**GIVEN PASSAGE**
15.7 Substring with Concatenation of All Words

Link: https://oj.leetcode.com/problems/substring-with-concatenation-of-all-words/

You are given a string, S, and a list of words, L, that are all of the same length. Find all starting indices of substring(s) in S that is a concatenation of each word in L exactly once and without any intervening characters.

For example, given:
S: "barfoothefoobarman"
L: ["foo", "bar"]

You should return the indices: [0,9].
(order does not matter).

My thought: Since all the words in L have the same length, I can go through S by the chunk of size in L words. e.g. If words in L has length = 3, we can look at S[0...2], S[3..5], to see if they are contained in L. 

I coded following the approach in . However, I could not code when should we stop searching in S and record the index. 

Approach I: Brute-force

Time: O(m-n)*n) //what is m, what is n???

http://rleetcode.blogspot.com/2014/01/substring-with-concatenation-of-all.html

public class Solution {
    public ArrayList<Integer> findSubstring(String S, String[] L) {
        ArrayList<Integer> result = new ArrayList<Integer>();
        if(S == null || L == null || S.length() == 0 || L.length == 0){
            return result;
        }
        int wordLen = L[0].length();
        int totalLen = wordLen * L.length; //totalLen of concatenated words in L
        if(S.length() < totalLen) return result;
        HashMap<String, Integer> needToFind = new HashMap<String, Integer>();
        for(String s : L){
            if(needToFind.containsKey(s)){
                needToFind.put(s, needToFind.get(s)+1);
            }
            else{
                needToFind.put(s, 1);
            }
        }
       
        for(int i = 0; i <= S.length()-totalLen; i++){
           if(isValid(needToFind, S, i, wordLen, totalLen)){
               result.add(i);
           }
        }
        return result;
    }
    
    public boolean isValid(HashMap<String, Integer> needToFind, String S, int i, int wordLen, int totalLen){
        HashMap<String, Integer> tmp = new HashMap<String, Integer>(needToFind);
        int start = i;
        int end = i + wordLen;
        while(end - i <= totalLen){
            String sub = S.substring(start, end);
            if(tmp.containsKey(sub)){
                if(tmp.get(sub) == 0){//this word in sub is redundant:"foofoo"
                    return false;
                }
                tmp.put(sub, tmp.get(sub)-1);
                start = end;
                end = start + wordLen;
            }
            else{
                return false;
            }
        }
        return true;
    }
}

http://blog.csdn.net/linhuanmars/article/details/20342851

Assume S.length() = n，L[0].length = l, L.length = m:

Time = O(2*n/l*l)=O(n), Space = O(m*l)

Note: 

• for(int i = 0; i < wordLen; i++) means that we only need to look at the first 0...wordLen-1 chars as start position, since all words after that will be checked. e.g. if S = barfoothefoobarman, L = ["foo", "bar"]. Then we only need to chech "bar, foo, the, ...", or "arf, oot, hef, ..." or "rfo, oth, efo, ...".

**DATA ROWS**
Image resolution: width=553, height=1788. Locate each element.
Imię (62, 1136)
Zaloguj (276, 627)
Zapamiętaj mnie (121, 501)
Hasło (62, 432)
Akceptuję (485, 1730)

**PROBLEM DETAILS**
Please rewrite the paragraph of the substring write-up that begins "You are given a string, S," as a short bulleted list that keeps its main facts.

**WRITTEN RESPONSE**
- Input: a string S and a list L of words that all have the same length.
- Goal: find all starting indices in S of substrings that concatenate each word in L exactly once.
- The words must be joined with no intervening characters.